With the Infratonic machine in my hand and out from the bottom of the therapy cart, I became more convinced that it was having a beneficial effect, but I also had a growing number of questions as to what the mechanism of action was, how it was creating observable behavior changes, and how should it best be used. After using it on a filly that was a severe weaver and observing a dramatic change in her behavior (forty-five minutes after placing the machine near the horse, it was asleep - - this was from a horse that never slept at this time of day - - the owners were astonished) and we were able to replicate this phenomenon at other times of the day, eventually leading to the horse no longer weaving. After relating this event with the animal behaviorist group and the equine medicine group at UCD, I discussed the idea of doing a research study with Dr. Melissa Baines, Dr. Gary Hart, and Dr. John Madigan to document the effects of the Infratonic on weavers. We agreed to do a study and currently we are looking for horses. My questions about the Infratonic did not stop with its behavioral effects. I also remembered reading literature that stated it could increase joint production of Hyaluronic Acid. I had used it on numerous racehorse joints and gotten positive feedback from riders, drivers and trainers. I once again found myself discussing a research project with Dr. Melinda MacDonald to determine the effects of the Infratonic on racehorse’s joints. This project is already through the data collection phase and will hopefully have all sample tests run and analyzed by early summer.

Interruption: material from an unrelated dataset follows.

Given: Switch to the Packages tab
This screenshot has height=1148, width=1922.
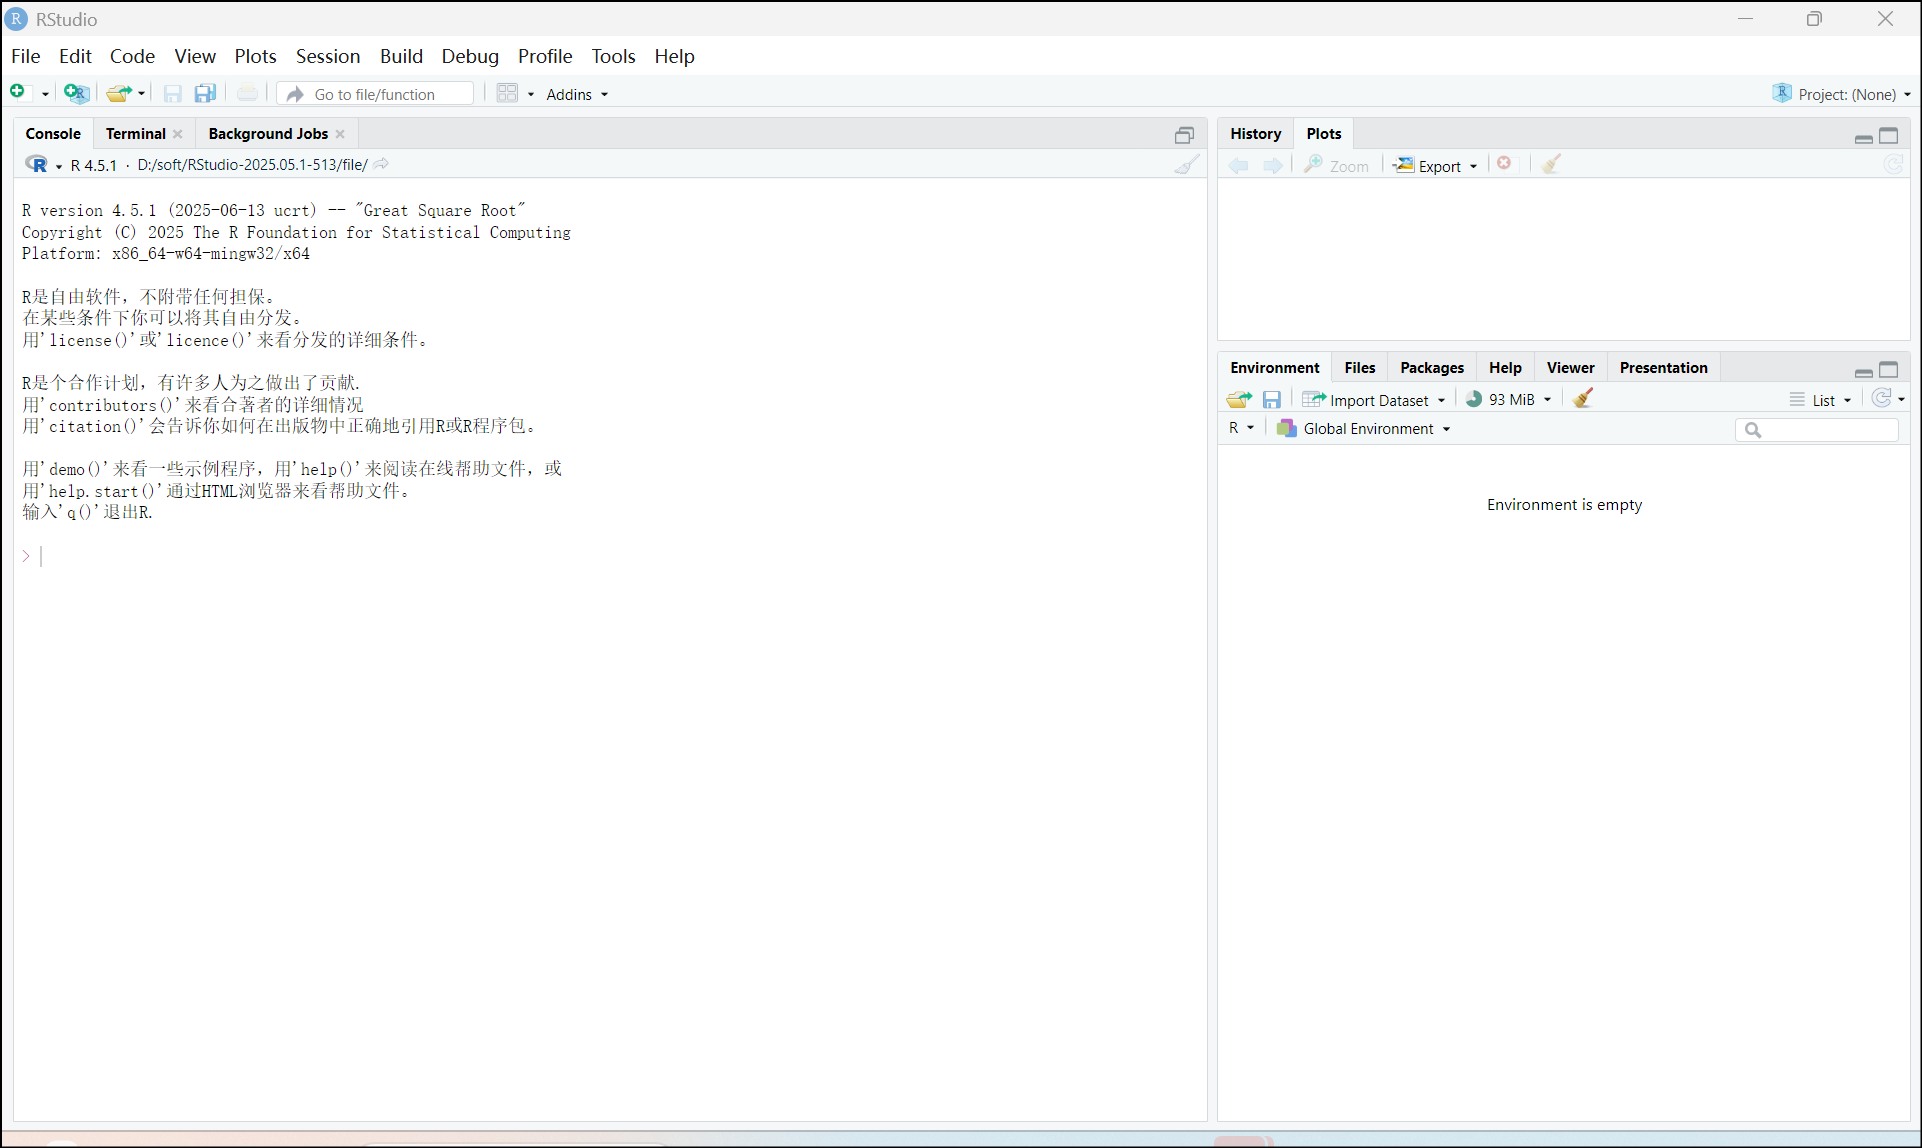Looking at the screenshot, I should 1431,367.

The Infratonic machine’s effect on hospital patients and elite equine athletes has taken me down the road to fill the gap from what I (and other users of the machine) see and observe into the framework of the scientific arena and to be able to demonstrate the scientific causes of what we see happening.

As an equine therapist and equine technician, I have used and observed the effectiveness of Infratonic therapy as a stand-alone treatment and as an adjunctive treatment. Infratonic therapy alone has a repeatable relaxing and calming effect on nervous horses. When Infratonic therapy is added to Veterinary care instructions or other therapeutic modalities, patients respond positively. In addition to being effective, Infratonic therapy is one of the safest and easiest to use modalities available.

The Infratonic machine has become a main tool in my therapy practice and will continue to be an essential and effective treatment in equine therapy.